> _Task instructions_:
All of the listing should be transcribed exactly.

*** Block opens ***

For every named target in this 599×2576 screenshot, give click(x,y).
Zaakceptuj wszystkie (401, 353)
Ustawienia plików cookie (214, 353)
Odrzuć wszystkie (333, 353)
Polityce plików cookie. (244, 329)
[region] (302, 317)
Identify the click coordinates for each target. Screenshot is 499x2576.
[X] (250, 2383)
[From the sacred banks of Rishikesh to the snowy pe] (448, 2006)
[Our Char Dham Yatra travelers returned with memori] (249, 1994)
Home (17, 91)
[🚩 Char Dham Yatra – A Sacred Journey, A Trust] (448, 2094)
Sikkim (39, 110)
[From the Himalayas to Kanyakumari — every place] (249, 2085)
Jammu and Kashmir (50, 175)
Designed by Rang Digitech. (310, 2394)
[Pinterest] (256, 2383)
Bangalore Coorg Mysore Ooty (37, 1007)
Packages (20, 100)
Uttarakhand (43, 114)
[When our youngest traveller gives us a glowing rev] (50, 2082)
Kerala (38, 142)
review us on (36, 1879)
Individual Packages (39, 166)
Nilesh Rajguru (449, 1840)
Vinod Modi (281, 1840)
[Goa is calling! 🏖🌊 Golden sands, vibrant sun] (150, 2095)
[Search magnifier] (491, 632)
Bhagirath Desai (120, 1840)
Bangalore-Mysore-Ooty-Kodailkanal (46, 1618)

*** Block closes ***

> _Response to the task_:
For every named target in this 599×2576 screenshot, give click(x,y).
Zaakceptuj wszystkie (401, 353)
Ustawienia plików cookie (214, 353)
Odrzuć wszystkie (333, 353)
Polityce plików cookie. (244, 329)
[region] (302, 317)
Identify the click coordinates for each target. Screenshot is 499x2576.
[X] (250, 2383)
[From the sacred banks of Rishikesh to the snowy pe] (448, 2006)
[Our Char Dham Yatra travelers returned with memori] (249, 1994)
Home (17, 91)
[🚩 Char Dham Yatra – A Sacred Journey, A Trust] (448, 2094)
Sikkim (39, 110)
[From the Himalayas to Kanyakumari — every place] (249, 2085)
Jammu and Kashmir (50, 175)
Designed by Rang Digitech. (310, 2394)
[Pinterest] (256, 2383)
Bangalore Coorg Mysore Ooty (37, 1007)
Packages (20, 100)
Uttarakhand (43, 114)
[When our youngest traveller gives us a glowing rev] (50, 2082)
Kerala (38, 142)
review us on (36, 1879)
Individual Packages (39, 166)
Nilesh Rajguru (449, 1840)
Vinod Modi (281, 1840)
[Goa is calling! 🏖🌊 Golden sands, vibrant sun] (150, 2095)
[Search magnifier] (491, 632)
Bhagirath Desai (120, 1840)
Bangalore-Mysore-Ooty-Kodailkanal (46, 1618)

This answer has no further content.